**Using the information**.
1. Please transcribe the chick-care article from "Cold and tired" up to and including "to do well.".
2. List every number written in digits in the chick-care article.

**Excerpt**.

== == ==

5 Steps to Care for Chicks That Arrive by Mail

Getting the mail is usually pretty boring around here… ya know it’s just the usual same ole thing, bills, junk mail and more bills. So when something else comes in the mail, like a box full of baby chicks, things get pretty exciting!

The morning that we expected them to arrive, we anxiously awaited a phone call letting us know they had arrived. After getting the call, Miley and I ran down to pick them up. Miley got the fun job of holding them on the way home.

Once we got home, we opened the box and were greeted by 27 little cheeping balls of fluff…

Cold and tired from their long trip, they were ready to get out of that box!

Chicks can survive without food and water for up to 72 hours after hatching. Right before they hatch, they absorb their yolk sack which gives them all the nutrients they need for the first few days. So chicks do surprisingly well on their long 2 or 3 day journey through the mail to their new home. Once you get them, there are a few really important steps you need to do to ensure they continue to do well.

Before they arrive, you should get your brooder set up. A brooder can be as simple or elaborate as you want. We use a big plastic storage tub because it was cheap to buy and easy to clean up. Put a layer of wood chips down and get the heat lamp hung up and plugged in so the brooder will be nice and warm for the chicks. The brooder needs to be 90-95 degrees the first week in the warmest part of it.

== == ==

**Data segment**.
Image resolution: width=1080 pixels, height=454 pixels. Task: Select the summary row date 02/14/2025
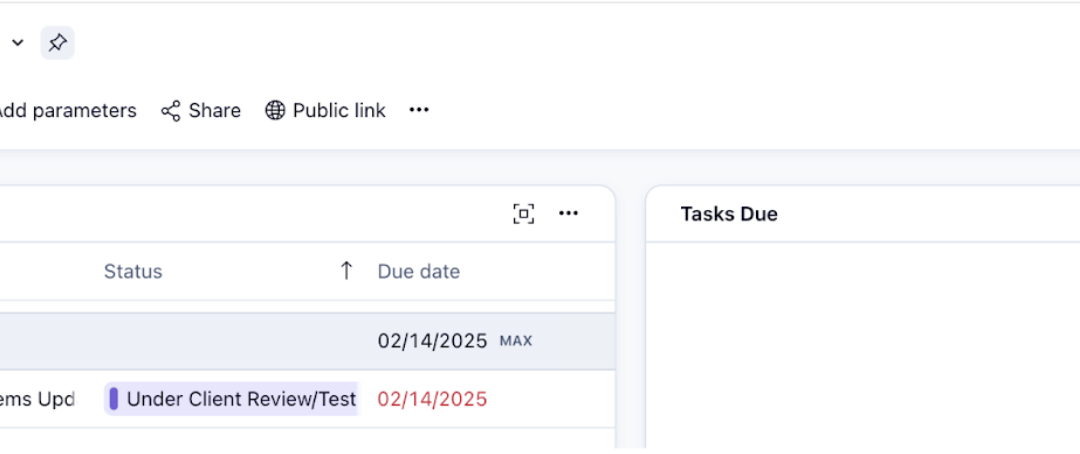432,341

== == ==

**Answers provided**.
1.
Cold and tired from their long trip, they were ready to get out of that box!

Chicks can survive without food and water for up to 72 hours after hatching. Right before they hatch, they absorb their yolk sack which gives them all the nutrients they need for the first few days. So chicks do surprisingly well on their long 2 or 3 day journey through the mail to their new home. Once you get them, there are a few really important steps you need to do to ensure they continue to do well.

2. 5, 27, 72, 2, 3, 90, 95